#### [Exercise instructions]
Reproduce exactly the lines from the one containing "The width and" through the end of the entries, including both. Drop the pictures.

#### [The records]
-*-*-

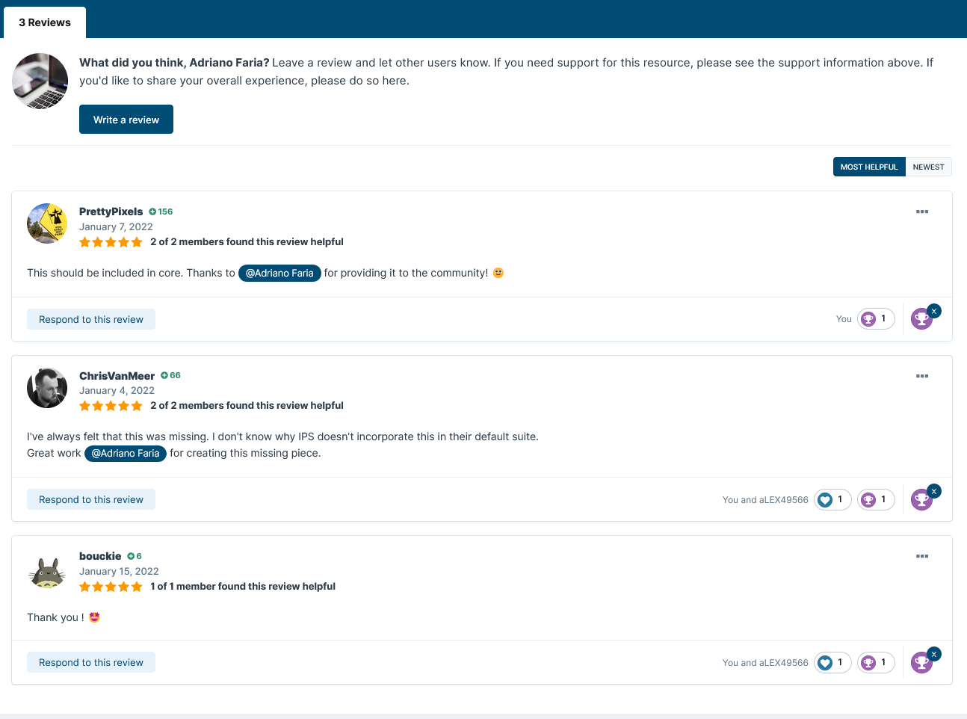View trophy reaction count on ChrisVanMeer's review
The height and width of the screenshot is (719, 967).
[876, 499]
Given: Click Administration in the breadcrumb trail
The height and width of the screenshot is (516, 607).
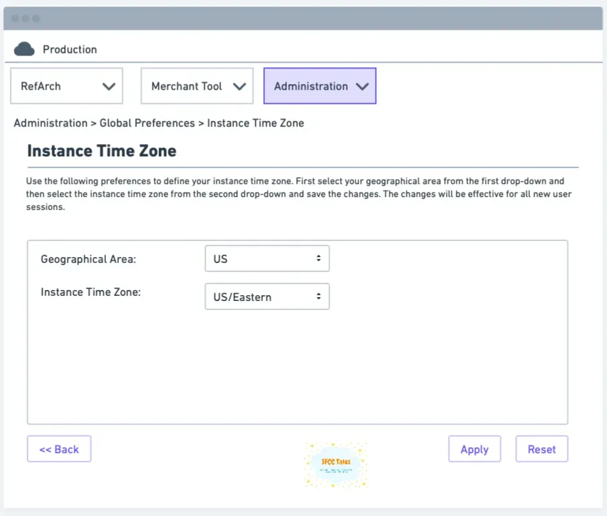Looking at the screenshot, I should click(x=50, y=123).
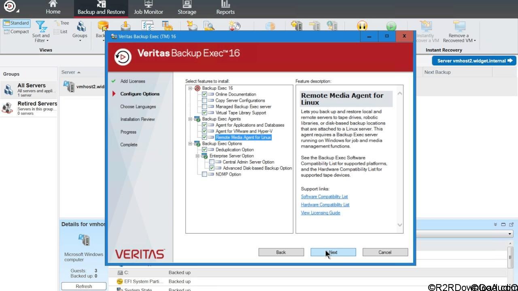Switch to the Job Monitor tab
Image resolution: width=518 pixels, height=291 pixels.
click(148, 8)
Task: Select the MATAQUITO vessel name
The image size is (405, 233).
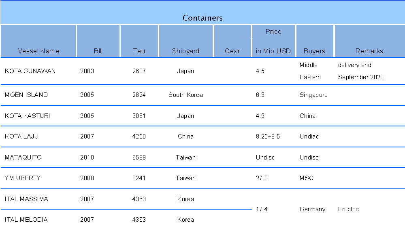Action: pos(23,157)
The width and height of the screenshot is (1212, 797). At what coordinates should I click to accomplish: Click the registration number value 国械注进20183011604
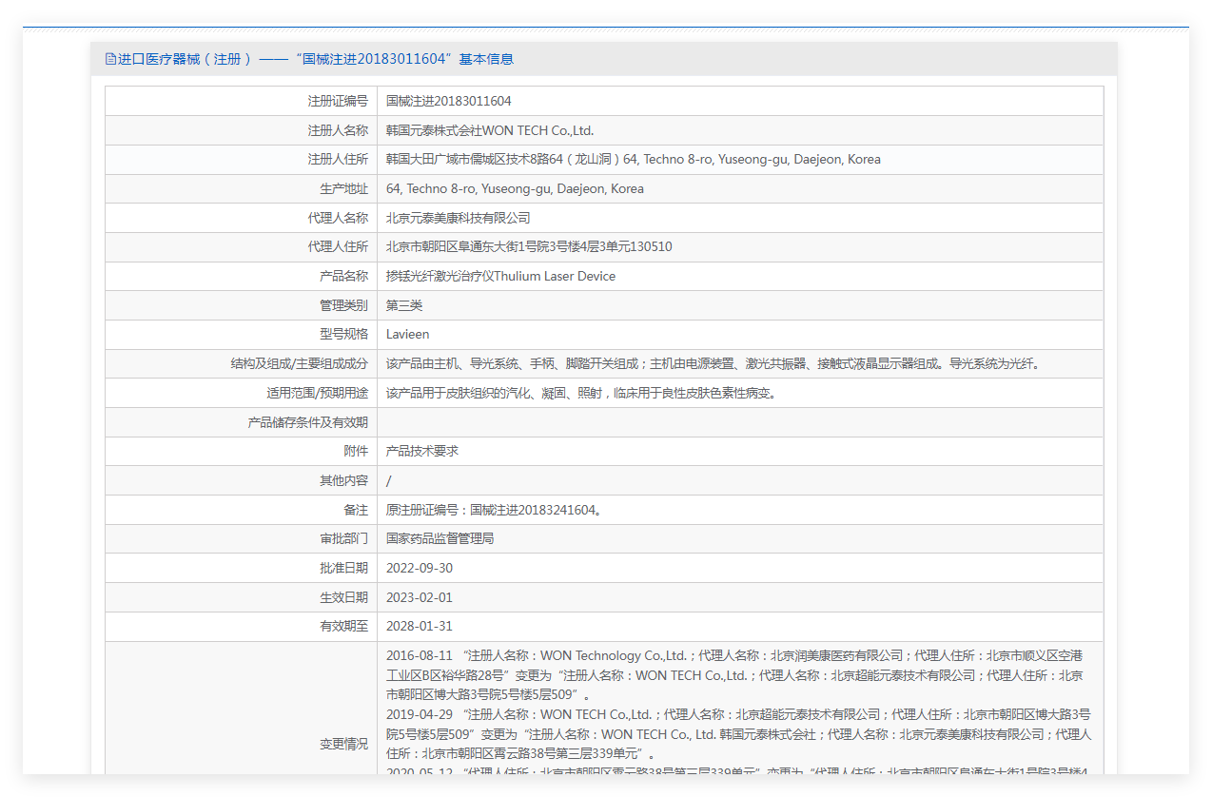(x=448, y=101)
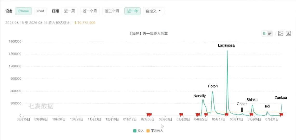The height and width of the screenshot is (140, 296).
Task: Select 近三个月 date range
Action: click(112, 11)
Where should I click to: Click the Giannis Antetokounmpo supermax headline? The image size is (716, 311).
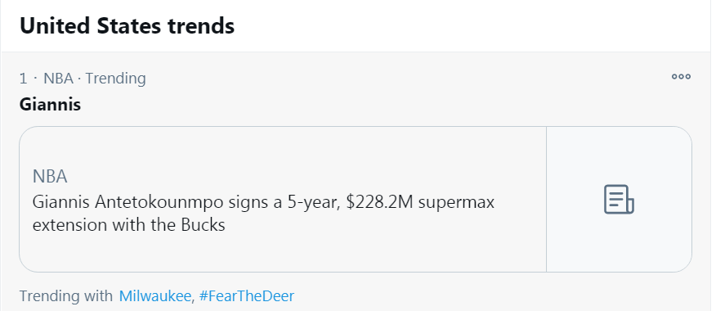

-*-*-

#### [Reply]
The width and height of the screenshot is (1212, 797). At what coordinates should I click to accomplish: Click the registration number value 国械注进20183011604
(x=448, y=101)
The height and width of the screenshot is (140, 296).
Task: Select 近三个月 date range
Action: click(112, 11)
Where should I click to: Click the Giannis Antetokounmpo supermax headline? The image size is (716, 311).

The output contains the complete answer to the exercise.